While we’re praying, we might as well let you know exactly what our hearts yearn for.

We want an application designed from the ground up to be a real OS X application. We don’t want a complex port of code that was born three decades ago. We don’t want funny keyboard chording systems. We do want elegant control of windows and splits. We do want full-screen. We dowant sane selection and clipboard behavior.

We want batteries included. We expect the most popular languages and source control systems to “just work” from minute zero. We care about dynamic scripting languages and promising new functional languages, and we care about distributed source control systems.

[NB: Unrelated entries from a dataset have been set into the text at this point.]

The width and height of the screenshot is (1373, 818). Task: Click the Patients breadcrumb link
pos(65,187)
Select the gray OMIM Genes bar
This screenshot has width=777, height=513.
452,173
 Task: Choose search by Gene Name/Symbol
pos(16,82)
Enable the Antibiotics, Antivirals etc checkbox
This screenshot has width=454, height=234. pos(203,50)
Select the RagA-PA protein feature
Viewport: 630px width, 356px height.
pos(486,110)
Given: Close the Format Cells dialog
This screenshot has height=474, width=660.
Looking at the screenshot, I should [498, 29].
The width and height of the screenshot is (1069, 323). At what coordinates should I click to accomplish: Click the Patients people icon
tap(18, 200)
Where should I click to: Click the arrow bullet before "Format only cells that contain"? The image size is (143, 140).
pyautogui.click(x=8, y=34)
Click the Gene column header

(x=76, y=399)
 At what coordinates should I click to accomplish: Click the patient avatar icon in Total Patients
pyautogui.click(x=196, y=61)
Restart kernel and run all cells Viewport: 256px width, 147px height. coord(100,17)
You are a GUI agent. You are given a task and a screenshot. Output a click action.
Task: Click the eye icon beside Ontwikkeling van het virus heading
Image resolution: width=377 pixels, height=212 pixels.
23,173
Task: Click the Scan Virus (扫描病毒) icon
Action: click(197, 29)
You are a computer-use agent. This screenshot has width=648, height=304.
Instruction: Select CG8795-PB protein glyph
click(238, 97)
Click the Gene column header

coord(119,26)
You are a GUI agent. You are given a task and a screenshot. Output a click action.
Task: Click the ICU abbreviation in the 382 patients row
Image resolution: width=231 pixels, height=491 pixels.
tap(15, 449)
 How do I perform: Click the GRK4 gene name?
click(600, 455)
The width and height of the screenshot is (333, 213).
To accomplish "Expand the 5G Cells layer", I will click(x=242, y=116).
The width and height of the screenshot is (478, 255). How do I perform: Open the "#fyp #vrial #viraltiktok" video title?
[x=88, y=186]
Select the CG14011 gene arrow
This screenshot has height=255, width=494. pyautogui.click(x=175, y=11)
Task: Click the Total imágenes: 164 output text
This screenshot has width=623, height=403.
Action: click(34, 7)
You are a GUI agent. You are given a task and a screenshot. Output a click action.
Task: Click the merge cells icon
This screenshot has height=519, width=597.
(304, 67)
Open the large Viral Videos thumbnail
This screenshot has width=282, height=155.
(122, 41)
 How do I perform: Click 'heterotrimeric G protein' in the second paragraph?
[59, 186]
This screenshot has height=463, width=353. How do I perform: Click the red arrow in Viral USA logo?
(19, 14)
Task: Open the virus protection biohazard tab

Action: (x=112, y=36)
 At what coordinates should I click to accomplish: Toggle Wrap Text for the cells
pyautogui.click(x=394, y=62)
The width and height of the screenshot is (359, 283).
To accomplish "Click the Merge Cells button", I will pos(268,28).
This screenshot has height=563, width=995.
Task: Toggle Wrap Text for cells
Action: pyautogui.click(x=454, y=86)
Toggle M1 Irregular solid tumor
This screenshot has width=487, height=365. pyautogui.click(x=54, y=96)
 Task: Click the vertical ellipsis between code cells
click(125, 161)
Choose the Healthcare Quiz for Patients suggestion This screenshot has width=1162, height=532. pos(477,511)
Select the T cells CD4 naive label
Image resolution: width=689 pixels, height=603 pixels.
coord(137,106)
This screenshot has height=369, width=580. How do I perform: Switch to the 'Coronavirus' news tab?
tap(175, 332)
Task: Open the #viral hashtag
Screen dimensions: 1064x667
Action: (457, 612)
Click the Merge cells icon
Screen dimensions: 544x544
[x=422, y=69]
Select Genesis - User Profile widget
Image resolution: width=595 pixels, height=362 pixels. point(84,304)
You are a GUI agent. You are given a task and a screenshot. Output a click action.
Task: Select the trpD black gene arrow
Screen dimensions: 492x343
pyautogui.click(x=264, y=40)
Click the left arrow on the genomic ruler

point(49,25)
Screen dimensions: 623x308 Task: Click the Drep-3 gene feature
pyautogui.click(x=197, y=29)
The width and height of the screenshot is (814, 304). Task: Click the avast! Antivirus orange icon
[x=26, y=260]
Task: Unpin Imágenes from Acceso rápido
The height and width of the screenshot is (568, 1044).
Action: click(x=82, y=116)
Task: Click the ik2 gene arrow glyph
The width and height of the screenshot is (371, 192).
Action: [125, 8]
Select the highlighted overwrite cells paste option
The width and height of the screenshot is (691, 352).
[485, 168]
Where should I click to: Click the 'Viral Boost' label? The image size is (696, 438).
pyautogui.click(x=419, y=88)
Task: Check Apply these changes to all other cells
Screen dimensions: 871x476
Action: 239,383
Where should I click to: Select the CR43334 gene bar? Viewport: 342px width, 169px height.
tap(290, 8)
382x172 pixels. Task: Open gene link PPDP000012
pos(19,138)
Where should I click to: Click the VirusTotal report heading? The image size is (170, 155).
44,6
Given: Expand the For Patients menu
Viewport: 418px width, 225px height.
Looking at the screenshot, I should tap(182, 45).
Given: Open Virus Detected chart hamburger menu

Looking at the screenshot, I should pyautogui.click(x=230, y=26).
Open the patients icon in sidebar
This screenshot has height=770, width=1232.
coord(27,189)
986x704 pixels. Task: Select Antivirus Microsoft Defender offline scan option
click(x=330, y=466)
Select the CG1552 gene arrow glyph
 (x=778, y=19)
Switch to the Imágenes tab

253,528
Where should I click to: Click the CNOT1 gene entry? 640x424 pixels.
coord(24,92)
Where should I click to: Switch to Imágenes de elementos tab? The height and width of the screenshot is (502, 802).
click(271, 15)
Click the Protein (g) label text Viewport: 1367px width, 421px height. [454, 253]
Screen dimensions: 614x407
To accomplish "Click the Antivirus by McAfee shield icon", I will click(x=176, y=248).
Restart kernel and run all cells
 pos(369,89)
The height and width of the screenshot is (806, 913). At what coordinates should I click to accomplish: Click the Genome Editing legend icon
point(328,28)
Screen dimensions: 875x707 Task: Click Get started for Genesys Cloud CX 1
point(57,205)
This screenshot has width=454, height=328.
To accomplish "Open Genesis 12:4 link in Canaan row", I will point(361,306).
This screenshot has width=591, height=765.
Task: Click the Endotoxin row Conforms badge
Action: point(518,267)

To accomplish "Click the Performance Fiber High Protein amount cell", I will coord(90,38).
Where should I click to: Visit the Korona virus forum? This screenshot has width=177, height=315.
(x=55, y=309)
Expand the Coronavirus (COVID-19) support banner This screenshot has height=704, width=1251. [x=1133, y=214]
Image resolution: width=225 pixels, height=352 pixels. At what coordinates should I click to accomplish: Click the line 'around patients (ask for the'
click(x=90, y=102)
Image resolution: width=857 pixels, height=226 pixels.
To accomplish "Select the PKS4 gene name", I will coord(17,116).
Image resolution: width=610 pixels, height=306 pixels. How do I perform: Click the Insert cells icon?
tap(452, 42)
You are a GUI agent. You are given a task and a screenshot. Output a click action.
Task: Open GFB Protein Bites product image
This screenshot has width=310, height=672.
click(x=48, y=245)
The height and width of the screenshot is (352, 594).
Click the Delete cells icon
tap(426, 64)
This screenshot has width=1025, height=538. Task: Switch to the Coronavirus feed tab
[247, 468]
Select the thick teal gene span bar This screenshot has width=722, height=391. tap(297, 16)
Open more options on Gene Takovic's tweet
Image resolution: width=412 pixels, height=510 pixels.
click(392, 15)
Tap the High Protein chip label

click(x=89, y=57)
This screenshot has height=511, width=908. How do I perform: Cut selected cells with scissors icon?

We want carefully designed extensibility. We want to write code to change much of the interactive behavior of the editor. Moreover, we want to write that code in a language of our choosing — not yours, so we’re probably looking for IPC rather than in-process extensibility. All this said, we don’t need too much extensibility. Our purpose is to edit code, not to surf the web or psychoanalyze-pinhead.

We want instant access to relevant documentation, regardless of the language or library we are using. Take us to the right web page and let us easily search our documentation sets.

We want true grammar-based language tools. Naive syntax highlighting can only take us so far. If we hover over an identifier, our editor should know that it is the name of a class and not just an arbitrary blob of text to color blue. We want an editor that gracefully handles files that contain PHP, JavaScript, CSS, and HTML all in one. We want intellisense that is aware both of our language and our libraries in context.

We want a navigation superstar. With deep language support comes potential for radical new navigation strategies. We want to bounce around our code with reckless abandon. How code is spread across files should not be important to us; file structure could potentially be a matter of policy.

We want large and remote file support. We work with enormous log files. We work with remote installations. Why is this so difficult in 2009? We want overall network awareness in our editor.

We want it to be open source, because we never again want to be abandoned by a false prophet.

Dear Editor Gods: that is all we ask. Is it so much? Will you hear our prayer?